(DOCUMENT SECTION begins)
Global picoplankton biogeography revealed by metagenomic and climatic data integration

Vini Salazar is reaching the end of his PhD candidature (and has already secured a continuing position at Melbourne Bioinformatics, UoM 🎉). His preprint is one of this major contributions of his PhD thesis (he also published Metaphor, to assemble metagenomes)!

  • We compiled and bioinformatically processed 1454 metagenomes from multiple sampling consortia, resulting in the largest integrated surface ocean metagenome analysis to date
  • We defined 10 biogeographical provinces based on metagenomics data
  • We used machine learning and omics data integration techniques to characterise the environmental, taxonomical, and functional features of these provinces

Global picoplankton biogeography revealed by metagenomic and climatic data integration. Vinícius W. SalazarHeroen VerbruggenVanessa Rossetto MarcelinoKim-Anh Lê Cao.
(DOCUMENT SECTION ends)
(LISTED ENTRIES begins)
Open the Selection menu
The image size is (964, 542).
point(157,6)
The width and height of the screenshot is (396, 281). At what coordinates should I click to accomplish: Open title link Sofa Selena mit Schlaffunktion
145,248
(LISTED ENTRIES ends)
(LISTED ENTRIES begins)
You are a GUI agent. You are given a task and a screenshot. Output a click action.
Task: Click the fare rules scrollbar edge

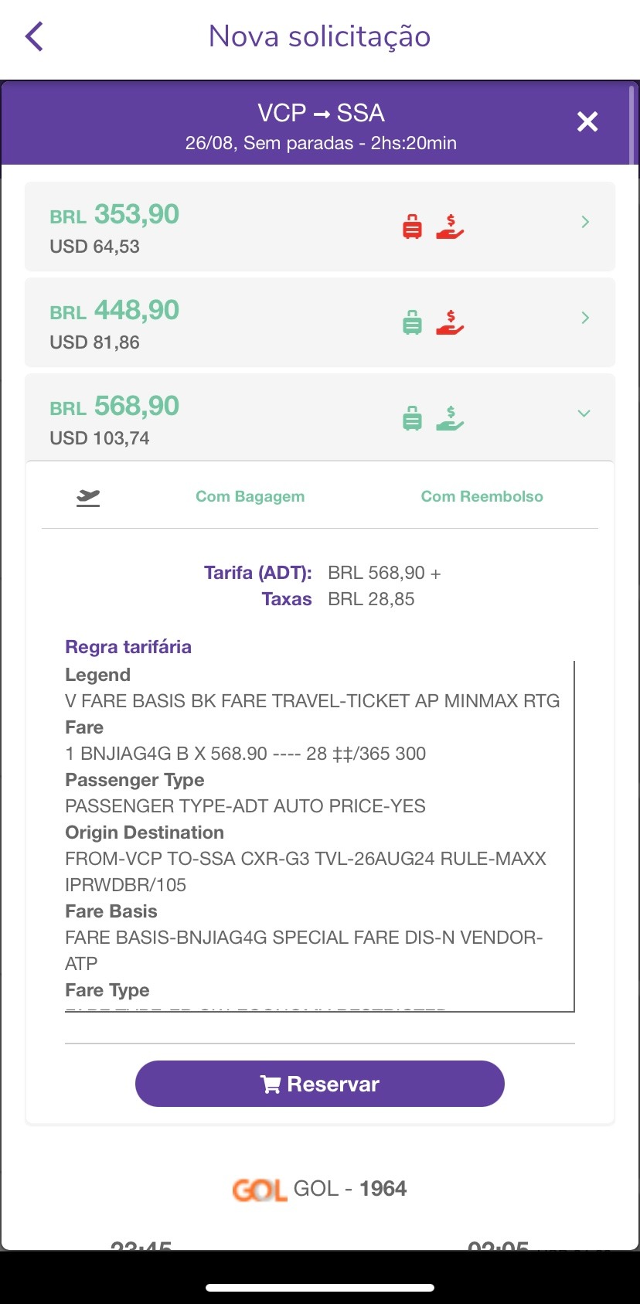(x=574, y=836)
(LISTED ENTRIES ends)
(LISTED ENTRIES begins)
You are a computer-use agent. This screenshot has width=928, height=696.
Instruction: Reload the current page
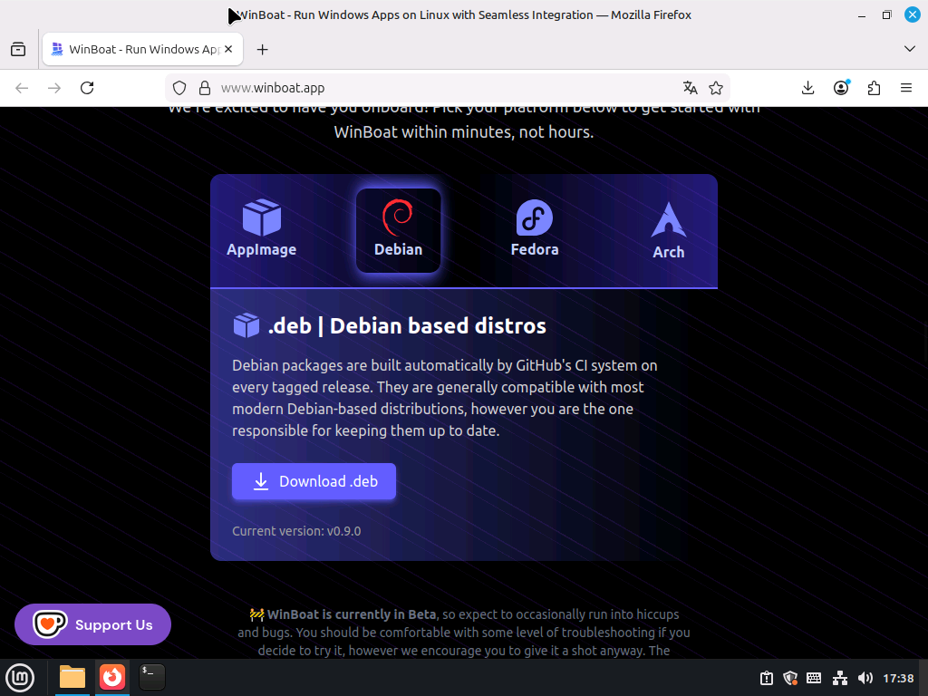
(LISTED ENTRIES ends)
**WHAT THE TASK REQUIRES**
According to the text about picoplankton biogeography, how many biogeographical provinces were defined from the metagenomics data? The records have no connection to the text about picoplankton biogeography.

**RESULT**
10